Effect of chemodenervation on the cerebral vascular and microvascular response to hypoxia.

This study evaluated the effect of bilateral carotid chemodenervation on the cerebrovascular response to hypoxia in conscious rats. Cerebral blood flow was measured using 4-iodo[N-methyl-14C]antipyrine, and the total and perfused microvasculature was studied by injection of fluorescein isothiocyanate dextran and alkaline phosphatase staining. To maintain constant PCO2, hypoxia was achieved in chemoreceptor-intact rats by the use of 4% CO2-8% O2-88% N2 and in chemodenervated rats by the administration of 8% O2-92% N2. Blood gas and hemodynamic parameters were similar in the two groups of rats.
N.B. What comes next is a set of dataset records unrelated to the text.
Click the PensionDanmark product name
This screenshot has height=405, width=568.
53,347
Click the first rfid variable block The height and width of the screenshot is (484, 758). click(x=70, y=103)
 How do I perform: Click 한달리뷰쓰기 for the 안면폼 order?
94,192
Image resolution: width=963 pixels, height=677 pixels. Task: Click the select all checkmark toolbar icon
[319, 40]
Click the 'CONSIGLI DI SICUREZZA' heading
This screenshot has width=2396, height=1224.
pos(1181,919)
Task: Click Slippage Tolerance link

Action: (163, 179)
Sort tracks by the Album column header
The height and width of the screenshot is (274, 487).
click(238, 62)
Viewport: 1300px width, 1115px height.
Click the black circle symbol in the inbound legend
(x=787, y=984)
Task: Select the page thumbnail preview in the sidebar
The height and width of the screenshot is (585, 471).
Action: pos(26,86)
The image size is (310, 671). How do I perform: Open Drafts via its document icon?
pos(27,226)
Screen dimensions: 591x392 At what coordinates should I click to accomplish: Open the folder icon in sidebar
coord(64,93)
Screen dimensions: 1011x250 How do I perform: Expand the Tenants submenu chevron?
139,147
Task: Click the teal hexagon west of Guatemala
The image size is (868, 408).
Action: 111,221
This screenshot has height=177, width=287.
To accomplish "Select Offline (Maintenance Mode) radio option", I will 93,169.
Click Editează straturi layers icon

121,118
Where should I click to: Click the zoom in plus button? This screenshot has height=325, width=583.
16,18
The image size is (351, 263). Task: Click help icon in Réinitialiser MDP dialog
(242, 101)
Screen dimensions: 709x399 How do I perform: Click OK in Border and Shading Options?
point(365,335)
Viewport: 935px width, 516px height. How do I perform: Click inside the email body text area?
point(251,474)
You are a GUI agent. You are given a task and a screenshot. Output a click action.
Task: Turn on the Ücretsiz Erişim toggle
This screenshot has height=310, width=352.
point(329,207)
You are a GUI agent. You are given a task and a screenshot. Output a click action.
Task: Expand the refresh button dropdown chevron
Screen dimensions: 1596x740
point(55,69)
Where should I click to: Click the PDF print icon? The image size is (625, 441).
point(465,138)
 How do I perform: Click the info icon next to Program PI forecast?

Chemodenervation had no significant effect on either resting blood flow or the perfused microvasculature during normoxia. A significant increase in cerebral blood flow (from 71 +/- 3 to 138 +/- 9 ml/min/100 g in control and from 91 +/- 5 to 127 +/- 7 ml/min/100 g in chemodenervated rats) and in the percent of cerebral arterioles and capillaries perfused occurred in both hypoxic control and chemodenervated rats. In chemoreceptor-intact rats, the greatest increase in blood flow and in perfused microvasculature occurred in caudal structures (medulla and pons) in comparison with rostral structures (cortex, thalamus, and hypothalamus). In chemodenervated rats, a similar increase in blood flow and perfused microvasculature occurred in all brain regions, with no regional differences. Thus, chemodenervation did not affect the overall cerebral blood flow or the microvascular response to hypoxia; however, rostral-to-caudal regional differences in the hypoxic response were lost after chemodenervation.